_Given task_: Reproduce each of the following lines verbatim.

===== Extracted material

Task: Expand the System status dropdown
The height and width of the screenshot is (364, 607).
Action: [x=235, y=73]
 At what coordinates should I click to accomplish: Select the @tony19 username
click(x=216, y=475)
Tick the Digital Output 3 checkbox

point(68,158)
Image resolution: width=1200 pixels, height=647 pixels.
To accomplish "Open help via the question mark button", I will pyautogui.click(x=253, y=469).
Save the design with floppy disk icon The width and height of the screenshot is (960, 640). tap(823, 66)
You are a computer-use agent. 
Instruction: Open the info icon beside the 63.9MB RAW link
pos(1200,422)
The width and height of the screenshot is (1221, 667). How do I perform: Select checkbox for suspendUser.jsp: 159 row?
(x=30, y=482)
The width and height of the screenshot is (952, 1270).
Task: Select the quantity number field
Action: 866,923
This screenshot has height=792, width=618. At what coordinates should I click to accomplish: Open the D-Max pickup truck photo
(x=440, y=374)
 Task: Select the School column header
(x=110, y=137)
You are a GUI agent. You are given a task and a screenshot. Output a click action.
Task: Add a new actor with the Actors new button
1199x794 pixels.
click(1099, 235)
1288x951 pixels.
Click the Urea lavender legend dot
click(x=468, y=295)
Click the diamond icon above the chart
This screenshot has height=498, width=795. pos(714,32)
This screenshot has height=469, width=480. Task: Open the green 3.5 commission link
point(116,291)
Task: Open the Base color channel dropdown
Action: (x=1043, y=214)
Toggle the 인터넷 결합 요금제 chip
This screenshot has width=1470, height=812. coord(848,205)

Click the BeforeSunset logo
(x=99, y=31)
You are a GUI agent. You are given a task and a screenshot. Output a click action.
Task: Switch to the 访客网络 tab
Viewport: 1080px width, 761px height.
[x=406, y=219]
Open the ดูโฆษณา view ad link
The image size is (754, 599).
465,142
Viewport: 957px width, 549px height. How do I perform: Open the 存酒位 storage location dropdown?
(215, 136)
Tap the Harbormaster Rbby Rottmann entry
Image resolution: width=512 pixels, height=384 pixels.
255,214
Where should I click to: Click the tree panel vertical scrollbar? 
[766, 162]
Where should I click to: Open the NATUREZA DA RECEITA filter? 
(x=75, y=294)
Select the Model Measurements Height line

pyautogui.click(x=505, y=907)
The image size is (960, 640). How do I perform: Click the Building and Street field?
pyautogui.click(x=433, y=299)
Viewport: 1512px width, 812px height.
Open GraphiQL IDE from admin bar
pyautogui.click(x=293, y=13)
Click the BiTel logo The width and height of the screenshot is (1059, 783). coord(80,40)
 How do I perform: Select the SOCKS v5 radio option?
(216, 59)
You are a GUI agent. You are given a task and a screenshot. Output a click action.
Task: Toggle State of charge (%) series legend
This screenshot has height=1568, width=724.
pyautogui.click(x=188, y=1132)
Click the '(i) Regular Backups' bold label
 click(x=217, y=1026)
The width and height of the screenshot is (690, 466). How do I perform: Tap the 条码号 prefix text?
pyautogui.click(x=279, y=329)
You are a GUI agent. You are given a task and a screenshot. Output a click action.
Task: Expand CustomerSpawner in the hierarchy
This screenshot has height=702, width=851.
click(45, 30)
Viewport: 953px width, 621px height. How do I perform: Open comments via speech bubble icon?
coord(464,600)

==========

_Final answer_:
Task: Expand the System status dropdown
The height and width of the screenshot is (364, 607).
Action: [x=235, y=73]
 At what coordinates should I click to accomplish: Select the @tony19 username
click(x=216, y=475)
Tick the Digital Output 3 checkbox

point(68,158)
Image resolution: width=1200 pixels, height=647 pixels.
To accomplish "Open help via the question mark button", I will pyautogui.click(x=253, y=469).
Save the design with floppy disk icon The width and height of the screenshot is (960, 640). tap(823, 66)
You are a computer-use agent. 
Instruction: Open the info icon beside the 63.9MB RAW link
pos(1200,422)
The width and height of the screenshot is (1221, 667). How do I perform: Select checkbox for suspendUser.jsp: 159 row?
(x=30, y=482)
The width and height of the screenshot is (952, 1270).
Task: Select the quantity number field
Action: 866,923
This screenshot has height=792, width=618. At what coordinates should I click to accomplish: Open the D-Max pickup truck photo
(x=440, y=374)
 Task: Select the School column header
(x=110, y=137)
You are a GUI agent. You are given a task and a screenshot. Output a click action.
Task: Add a new actor with the Actors new button
1199x794 pixels.
click(1099, 235)
1288x951 pixels.
Click the Urea lavender legend dot
click(x=468, y=295)
Click the diamond icon above the chart
This screenshot has height=498, width=795. pos(714,32)
This screenshot has height=469, width=480. Task: Open the green 3.5 commission link
point(116,291)
Task: Open the Base color channel dropdown
Action: (x=1043, y=214)
Toggle the 인터넷 결합 요금제 chip
This screenshot has width=1470, height=812. coord(848,205)

Click the BeforeSunset logo
(x=99, y=31)
You are a GUI agent. You are given a task and a screenshot. Output a click action.
Task: Switch to the 访客网络 tab
Viewport: 1080px width, 761px height.
[x=406, y=219]
Open the ดูโฆษณา view ad link
The image size is (754, 599).
465,142
Viewport: 957px width, 549px height. How do I perform: Open the 存酒位 storage location dropdown?
(215, 136)
Tap the Harbormaster Rbby Rottmann entry
Image resolution: width=512 pixels, height=384 pixels.
255,214
Where should I click to: Click the tree panel vertical scrollbar? 
[766, 162]
Where should I click to: Open the NATUREZA DA RECEITA filter? 
(x=75, y=294)
Select the Model Measurements Height line

pyautogui.click(x=505, y=907)
The image size is (960, 640). How do I perform: Click the Building and Street field?
pyautogui.click(x=433, y=299)
Viewport: 1512px width, 812px height.
Open GraphiQL IDE from admin bar
pyautogui.click(x=293, y=13)
Click the BiTel logo The width and height of the screenshot is (1059, 783). coord(80,40)
 How do I perform: Select the SOCKS v5 radio option?
(216, 59)
You are a GUI agent. You are given a task and a screenshot. Output a click action.
Task: Toggle State of charge (%) series legend
This screenshot has height=1568, width=724.
pyautogui.click(x=188, y=1132)
Click the '(i) Regular Backups' bold label
 click(x=217, y=1026)
The width and height of the screenshot is (690, 466). How do I perform: Tap the 条码号 prefix text?
pyautogui.click(x=279, y=329)
You are a GUI agent. You are given a task and a screenshot. Output a click action.
Task: Expand CustomerSpawner in the hierarchy
This screenshot has height=702, width=851.
click(45, 30)
Viewport: 953px width, 621px height. How do I perform: Open comments via speech bubble icon?
coord(464,600)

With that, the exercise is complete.